▸ Exercise objective
A verbatim reproduction of the lines below, from the line containing "Task: Switch to the Question tab" through the line containing "You are a computer-use agent. The width", both ends included, is the whole required output.

▸ Input material

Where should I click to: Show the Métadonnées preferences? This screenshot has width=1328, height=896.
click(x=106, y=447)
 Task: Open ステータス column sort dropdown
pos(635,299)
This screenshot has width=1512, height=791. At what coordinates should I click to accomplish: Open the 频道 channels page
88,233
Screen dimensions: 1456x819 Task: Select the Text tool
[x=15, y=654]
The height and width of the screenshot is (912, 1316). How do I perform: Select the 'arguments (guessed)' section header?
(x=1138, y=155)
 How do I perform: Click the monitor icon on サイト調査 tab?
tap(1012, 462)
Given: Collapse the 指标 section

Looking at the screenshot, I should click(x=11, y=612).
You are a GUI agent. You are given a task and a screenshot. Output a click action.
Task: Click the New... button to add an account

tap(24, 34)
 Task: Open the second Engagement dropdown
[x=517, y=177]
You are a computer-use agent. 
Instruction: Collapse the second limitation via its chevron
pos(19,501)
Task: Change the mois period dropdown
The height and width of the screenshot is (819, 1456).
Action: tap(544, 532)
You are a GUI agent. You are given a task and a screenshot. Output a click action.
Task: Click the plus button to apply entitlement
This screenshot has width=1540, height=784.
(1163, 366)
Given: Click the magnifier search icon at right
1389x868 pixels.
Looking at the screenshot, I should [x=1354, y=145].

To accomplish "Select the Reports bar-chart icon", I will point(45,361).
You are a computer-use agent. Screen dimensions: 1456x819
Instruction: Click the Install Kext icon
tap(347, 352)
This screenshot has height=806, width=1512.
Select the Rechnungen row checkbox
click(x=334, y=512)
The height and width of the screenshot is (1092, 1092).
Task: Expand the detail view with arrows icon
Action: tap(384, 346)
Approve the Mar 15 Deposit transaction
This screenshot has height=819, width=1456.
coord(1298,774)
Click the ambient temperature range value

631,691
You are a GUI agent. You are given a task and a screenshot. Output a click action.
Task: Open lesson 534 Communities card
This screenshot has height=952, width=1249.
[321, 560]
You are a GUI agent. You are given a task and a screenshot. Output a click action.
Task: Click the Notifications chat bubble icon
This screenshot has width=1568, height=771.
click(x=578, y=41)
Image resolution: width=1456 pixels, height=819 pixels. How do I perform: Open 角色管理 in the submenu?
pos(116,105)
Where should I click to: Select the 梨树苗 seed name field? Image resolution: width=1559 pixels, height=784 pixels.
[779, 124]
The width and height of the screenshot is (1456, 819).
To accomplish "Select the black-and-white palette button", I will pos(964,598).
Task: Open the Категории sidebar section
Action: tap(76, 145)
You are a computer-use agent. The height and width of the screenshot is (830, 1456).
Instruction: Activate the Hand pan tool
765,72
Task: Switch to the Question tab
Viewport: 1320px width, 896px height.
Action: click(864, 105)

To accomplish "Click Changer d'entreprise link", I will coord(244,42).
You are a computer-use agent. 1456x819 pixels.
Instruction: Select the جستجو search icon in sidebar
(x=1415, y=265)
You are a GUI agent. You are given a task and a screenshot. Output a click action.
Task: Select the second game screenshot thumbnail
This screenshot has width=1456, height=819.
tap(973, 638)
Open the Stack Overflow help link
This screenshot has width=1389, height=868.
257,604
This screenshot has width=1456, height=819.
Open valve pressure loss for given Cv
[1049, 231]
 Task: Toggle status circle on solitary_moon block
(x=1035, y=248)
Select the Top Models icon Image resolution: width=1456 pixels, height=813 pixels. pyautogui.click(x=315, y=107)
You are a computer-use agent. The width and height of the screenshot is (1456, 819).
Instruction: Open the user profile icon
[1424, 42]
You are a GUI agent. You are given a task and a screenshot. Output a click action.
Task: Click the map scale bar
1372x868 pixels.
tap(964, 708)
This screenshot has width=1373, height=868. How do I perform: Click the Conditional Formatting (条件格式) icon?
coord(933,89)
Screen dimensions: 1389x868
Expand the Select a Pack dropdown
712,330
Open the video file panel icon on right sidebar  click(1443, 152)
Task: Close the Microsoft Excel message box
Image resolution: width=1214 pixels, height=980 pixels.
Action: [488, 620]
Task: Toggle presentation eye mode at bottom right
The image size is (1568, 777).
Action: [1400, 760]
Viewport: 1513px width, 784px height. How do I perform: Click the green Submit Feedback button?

▸ Solution to the problem
Task: Switch to the Question tab
Viewport: 1320px width, 896px height.
Action: click(864, 105)

To accomplish "Click Changer d'entreprise link", I will coord(244,42).
You are a computer-use agent. 1456x819 pixels.
Instruction: Select the جستجو search icon in sidebar
(x=1415, y=265)
You are a GUI agent. You are given a task and a screenshot. Output a click action.
Task: Select the second game screenshot thumbnail
This screenshot has width=1456, height=819.
tap(973, 638)
Open the Stack Overflow help link
This screenshot has width=1389, height=868.
257,604
This screenshot has width=1456, height=819.
Open valve pressure loss for given Cv
[1049, 231]
 Task: Toggle status circle on solitary_moon block
(x=1035, y=248)
Select the Top Models icon Image resolution: width=1456 pixels, height=813 pixels. pyautogui.click(x=315, y=107)
You are a computer-use agent. The width and height of the screenshot is (1456, 819).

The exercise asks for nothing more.